SUPPLIED ENTRIES:
>>
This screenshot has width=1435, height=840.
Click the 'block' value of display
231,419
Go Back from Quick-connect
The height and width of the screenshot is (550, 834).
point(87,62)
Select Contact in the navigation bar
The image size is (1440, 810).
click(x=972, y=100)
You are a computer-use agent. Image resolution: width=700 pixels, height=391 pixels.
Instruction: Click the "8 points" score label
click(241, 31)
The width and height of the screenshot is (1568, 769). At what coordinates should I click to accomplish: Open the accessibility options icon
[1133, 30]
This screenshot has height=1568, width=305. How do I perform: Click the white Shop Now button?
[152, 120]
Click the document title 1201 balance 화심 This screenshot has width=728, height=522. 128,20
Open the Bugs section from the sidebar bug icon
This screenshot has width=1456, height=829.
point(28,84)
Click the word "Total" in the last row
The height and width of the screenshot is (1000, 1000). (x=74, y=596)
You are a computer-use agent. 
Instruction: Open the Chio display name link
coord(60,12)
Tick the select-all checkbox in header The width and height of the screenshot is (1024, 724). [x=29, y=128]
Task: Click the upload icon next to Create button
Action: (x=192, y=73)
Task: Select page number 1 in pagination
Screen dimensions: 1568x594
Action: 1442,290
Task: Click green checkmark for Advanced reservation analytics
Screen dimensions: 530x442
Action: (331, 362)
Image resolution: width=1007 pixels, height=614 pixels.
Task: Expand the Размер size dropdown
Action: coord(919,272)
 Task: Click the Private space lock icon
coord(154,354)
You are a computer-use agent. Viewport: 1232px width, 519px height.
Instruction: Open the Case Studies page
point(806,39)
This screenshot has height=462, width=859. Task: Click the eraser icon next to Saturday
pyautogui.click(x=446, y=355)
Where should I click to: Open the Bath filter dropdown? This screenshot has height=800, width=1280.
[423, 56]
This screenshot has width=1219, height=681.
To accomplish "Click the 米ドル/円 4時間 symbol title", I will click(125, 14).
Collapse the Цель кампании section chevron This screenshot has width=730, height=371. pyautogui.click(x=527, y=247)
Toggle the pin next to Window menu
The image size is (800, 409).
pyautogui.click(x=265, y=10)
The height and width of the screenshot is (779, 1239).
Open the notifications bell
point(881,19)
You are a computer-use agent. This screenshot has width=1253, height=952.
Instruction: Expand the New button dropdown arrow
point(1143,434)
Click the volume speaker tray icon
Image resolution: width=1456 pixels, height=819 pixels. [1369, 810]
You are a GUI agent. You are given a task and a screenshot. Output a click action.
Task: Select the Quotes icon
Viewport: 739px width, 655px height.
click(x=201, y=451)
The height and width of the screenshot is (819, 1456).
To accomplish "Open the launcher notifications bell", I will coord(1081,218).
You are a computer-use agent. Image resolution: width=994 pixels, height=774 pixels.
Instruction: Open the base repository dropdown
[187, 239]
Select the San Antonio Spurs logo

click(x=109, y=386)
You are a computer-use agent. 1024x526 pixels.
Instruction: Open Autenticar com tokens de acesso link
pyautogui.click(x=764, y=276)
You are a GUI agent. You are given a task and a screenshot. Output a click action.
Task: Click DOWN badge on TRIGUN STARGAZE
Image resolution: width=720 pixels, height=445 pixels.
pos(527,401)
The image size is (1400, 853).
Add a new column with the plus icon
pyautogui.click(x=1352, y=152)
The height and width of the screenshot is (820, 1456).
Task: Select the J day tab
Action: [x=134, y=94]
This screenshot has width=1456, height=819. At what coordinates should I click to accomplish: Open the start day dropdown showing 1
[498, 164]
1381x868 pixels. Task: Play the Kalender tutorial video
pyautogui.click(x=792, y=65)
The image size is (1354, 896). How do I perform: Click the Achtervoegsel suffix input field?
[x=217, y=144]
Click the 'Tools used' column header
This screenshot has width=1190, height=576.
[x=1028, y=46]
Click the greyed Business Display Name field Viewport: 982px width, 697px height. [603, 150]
<<
GOAL OF THE EXERCISE: Show in full each line of the entries above that contains the word "resolution". Only matches with the same capitalization count.

EXERCISE RESULT:
You are a computer-use agent. Image resolution: width=700 pixels, height=391 pixels.
Image resolution: width=1007 pixels, height=614 pixels.
Image resolution: width=1456 pixels, height=819 pixels. [1369, 810]
You are a computer-use agent. Image resolution: width=994 pixels, height=774 pixels.
Image resolution: width=720 pixels, height=445 pixels.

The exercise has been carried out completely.